### Dataset entries
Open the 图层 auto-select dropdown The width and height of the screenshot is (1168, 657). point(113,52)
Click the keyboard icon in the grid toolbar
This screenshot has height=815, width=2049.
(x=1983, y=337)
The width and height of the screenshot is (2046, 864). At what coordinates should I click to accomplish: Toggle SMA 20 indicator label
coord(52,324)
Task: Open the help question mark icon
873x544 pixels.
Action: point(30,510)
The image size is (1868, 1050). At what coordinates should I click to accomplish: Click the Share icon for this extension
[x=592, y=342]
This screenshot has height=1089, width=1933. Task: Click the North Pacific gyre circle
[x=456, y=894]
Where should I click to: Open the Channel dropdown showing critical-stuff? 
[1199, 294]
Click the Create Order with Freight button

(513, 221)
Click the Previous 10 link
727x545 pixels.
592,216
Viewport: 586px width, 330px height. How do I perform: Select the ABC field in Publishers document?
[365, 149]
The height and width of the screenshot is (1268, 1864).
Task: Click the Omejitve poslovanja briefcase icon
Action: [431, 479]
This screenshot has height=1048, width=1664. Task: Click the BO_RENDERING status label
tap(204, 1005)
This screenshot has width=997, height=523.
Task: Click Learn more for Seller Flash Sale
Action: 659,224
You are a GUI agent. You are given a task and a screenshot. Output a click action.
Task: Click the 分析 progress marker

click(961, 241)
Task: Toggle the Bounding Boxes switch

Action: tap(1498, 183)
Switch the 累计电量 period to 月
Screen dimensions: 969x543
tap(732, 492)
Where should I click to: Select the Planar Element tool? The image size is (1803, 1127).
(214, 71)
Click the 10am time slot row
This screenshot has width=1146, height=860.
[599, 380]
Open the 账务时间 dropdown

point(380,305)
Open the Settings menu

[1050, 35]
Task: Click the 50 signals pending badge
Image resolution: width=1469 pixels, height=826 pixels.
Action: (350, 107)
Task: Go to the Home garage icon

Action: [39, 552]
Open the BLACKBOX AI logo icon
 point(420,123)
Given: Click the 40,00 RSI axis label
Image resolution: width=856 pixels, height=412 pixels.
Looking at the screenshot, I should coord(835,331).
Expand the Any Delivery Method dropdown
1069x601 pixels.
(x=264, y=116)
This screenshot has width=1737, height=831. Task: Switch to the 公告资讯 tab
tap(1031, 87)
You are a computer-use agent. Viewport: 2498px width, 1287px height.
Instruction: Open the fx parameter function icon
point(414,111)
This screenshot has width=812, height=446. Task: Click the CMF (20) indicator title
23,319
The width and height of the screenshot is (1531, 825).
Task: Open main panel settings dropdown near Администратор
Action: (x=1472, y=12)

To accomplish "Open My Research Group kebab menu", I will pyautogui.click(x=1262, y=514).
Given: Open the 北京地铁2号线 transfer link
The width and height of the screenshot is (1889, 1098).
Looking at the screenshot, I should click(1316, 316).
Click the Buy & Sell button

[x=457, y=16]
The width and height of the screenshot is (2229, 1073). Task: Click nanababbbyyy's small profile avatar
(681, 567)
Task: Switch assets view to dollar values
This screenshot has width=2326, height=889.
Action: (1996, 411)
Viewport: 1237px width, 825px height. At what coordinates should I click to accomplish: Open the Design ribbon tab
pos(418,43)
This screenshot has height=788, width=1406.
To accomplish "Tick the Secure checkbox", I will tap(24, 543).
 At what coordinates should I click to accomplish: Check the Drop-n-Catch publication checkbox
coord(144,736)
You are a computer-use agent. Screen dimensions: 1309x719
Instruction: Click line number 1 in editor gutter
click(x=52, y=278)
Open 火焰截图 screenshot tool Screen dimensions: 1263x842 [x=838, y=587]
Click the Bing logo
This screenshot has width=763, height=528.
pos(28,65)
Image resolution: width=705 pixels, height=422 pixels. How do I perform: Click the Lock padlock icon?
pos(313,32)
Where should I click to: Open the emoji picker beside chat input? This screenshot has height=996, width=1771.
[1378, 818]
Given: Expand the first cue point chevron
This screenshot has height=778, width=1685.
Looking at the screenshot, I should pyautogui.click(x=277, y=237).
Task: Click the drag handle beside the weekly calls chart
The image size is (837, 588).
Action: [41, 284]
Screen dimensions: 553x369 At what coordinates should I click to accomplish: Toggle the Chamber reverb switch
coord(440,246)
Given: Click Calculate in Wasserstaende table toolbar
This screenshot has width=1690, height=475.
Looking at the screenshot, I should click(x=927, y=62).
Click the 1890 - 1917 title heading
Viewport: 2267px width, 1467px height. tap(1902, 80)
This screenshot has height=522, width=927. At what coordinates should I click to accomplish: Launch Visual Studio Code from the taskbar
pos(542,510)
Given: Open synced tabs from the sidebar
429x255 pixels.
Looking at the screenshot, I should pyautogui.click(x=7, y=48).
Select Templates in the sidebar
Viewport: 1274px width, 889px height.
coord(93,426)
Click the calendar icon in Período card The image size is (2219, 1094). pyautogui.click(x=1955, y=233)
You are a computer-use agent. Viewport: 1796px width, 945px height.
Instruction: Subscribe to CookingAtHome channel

### ASSIGNMENT
Across the data, pull every line containing the string "computer".

### ANSWER SPACE
You are a computer-use agent. Viewport: 2498px width, 1287px height.
You are a computer-use agent. Screen dimensions: 1309x719
You are a computer-use agent. Viewport: 1796px width, 945px height.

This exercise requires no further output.